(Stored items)

== Segment start ==

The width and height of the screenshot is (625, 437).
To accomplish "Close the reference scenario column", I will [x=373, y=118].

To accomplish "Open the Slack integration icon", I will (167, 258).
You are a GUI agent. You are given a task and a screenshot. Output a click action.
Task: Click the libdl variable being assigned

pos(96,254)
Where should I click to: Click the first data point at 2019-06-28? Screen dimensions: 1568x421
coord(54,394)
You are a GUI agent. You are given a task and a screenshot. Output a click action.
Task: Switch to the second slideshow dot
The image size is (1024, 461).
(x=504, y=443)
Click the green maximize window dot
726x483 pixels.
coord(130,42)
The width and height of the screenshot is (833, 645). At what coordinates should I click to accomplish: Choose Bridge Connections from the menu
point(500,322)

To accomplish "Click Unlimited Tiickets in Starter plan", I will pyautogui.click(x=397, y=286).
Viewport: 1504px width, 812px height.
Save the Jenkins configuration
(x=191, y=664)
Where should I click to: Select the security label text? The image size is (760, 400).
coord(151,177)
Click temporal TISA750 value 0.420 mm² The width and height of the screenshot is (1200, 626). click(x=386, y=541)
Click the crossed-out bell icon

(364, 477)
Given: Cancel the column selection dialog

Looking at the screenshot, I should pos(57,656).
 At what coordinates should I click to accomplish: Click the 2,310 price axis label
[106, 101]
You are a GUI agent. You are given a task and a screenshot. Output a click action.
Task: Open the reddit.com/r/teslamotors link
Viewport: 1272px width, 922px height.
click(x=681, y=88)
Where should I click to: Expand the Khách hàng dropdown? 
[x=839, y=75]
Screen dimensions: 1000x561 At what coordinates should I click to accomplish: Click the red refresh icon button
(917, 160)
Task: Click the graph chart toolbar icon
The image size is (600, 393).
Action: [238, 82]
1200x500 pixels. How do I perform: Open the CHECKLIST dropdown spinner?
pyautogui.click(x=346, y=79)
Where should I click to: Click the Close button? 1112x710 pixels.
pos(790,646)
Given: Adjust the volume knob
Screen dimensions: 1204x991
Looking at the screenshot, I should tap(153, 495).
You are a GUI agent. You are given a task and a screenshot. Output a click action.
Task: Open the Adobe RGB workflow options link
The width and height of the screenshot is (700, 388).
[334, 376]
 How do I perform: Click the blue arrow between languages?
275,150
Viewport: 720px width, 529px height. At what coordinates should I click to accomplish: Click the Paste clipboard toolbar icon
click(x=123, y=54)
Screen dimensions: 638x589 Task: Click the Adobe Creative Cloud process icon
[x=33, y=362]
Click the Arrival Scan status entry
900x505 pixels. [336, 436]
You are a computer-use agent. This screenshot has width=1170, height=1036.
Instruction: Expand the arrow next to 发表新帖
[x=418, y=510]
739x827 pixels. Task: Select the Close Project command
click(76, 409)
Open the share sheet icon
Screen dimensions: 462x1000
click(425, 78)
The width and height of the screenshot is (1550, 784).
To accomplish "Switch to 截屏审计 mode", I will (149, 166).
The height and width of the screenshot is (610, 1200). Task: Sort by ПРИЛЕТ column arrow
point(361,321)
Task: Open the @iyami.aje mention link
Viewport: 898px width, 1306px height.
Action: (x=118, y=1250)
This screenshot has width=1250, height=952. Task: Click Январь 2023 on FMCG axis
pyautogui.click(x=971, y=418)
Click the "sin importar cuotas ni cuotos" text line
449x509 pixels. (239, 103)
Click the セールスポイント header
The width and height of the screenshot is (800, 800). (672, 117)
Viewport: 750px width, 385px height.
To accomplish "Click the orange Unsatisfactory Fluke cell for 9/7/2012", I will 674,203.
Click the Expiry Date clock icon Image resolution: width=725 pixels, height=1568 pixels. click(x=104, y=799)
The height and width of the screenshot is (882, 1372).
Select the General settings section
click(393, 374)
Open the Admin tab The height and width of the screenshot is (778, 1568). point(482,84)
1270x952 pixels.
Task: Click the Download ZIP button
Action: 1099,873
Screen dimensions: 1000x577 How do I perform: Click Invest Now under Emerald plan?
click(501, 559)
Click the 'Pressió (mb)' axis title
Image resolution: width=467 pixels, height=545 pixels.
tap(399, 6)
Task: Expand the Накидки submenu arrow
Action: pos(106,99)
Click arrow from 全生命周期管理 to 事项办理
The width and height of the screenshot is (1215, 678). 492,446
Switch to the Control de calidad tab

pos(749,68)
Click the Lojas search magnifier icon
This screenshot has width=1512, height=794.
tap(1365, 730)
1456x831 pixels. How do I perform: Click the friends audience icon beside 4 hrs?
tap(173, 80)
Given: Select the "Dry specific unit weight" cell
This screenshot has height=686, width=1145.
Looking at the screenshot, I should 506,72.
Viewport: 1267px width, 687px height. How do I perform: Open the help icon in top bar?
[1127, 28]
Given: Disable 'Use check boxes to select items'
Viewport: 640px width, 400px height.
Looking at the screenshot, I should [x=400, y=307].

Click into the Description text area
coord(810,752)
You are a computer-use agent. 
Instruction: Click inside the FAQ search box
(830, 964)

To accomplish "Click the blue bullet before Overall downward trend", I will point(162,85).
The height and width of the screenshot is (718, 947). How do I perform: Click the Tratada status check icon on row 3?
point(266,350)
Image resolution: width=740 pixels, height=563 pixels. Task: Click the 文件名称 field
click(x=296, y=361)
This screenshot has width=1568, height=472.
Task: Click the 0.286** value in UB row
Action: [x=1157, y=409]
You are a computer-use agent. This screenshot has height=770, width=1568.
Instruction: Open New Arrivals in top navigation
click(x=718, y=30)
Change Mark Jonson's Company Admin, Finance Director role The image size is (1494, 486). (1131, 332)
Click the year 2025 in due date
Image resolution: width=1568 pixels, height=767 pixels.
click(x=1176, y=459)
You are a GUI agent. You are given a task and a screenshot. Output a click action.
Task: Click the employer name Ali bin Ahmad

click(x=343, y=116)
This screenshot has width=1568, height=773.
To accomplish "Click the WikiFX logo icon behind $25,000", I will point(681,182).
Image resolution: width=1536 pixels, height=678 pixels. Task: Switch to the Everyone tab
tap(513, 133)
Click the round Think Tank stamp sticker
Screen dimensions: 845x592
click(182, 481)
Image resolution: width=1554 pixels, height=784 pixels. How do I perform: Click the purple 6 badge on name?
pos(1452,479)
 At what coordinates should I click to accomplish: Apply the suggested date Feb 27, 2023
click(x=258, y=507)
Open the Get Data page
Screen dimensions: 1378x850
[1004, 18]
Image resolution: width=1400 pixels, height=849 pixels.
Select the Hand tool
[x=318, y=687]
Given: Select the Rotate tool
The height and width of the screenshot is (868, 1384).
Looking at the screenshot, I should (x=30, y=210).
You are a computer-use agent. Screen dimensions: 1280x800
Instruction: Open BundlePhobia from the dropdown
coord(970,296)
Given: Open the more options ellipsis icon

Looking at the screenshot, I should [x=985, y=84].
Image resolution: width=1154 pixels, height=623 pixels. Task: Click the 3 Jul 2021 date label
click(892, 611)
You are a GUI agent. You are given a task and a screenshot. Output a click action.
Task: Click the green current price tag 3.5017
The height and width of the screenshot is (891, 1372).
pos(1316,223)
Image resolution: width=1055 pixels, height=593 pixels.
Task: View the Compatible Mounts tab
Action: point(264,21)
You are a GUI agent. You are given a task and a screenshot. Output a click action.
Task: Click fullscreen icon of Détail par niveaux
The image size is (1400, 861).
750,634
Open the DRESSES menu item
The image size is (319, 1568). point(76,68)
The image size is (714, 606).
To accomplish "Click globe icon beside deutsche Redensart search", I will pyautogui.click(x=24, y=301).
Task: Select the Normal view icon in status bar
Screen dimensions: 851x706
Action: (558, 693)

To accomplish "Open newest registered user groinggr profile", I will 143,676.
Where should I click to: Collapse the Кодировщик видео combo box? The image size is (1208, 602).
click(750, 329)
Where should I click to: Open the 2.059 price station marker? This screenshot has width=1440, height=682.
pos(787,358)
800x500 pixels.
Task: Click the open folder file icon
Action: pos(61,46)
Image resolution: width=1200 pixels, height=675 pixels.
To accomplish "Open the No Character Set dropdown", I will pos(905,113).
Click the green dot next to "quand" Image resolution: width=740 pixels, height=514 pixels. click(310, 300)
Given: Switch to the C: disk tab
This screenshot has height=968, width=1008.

== Segment end ==

## [Exercise directions]
Every line above that holds the word "cell" is to be found and copied.

## [The answer]
To accomplish "Click the orange Unsatisfactory Fluke cell for 9/7/2012", I will 674,203.
Given: Select the "Dry specific unit weight" cell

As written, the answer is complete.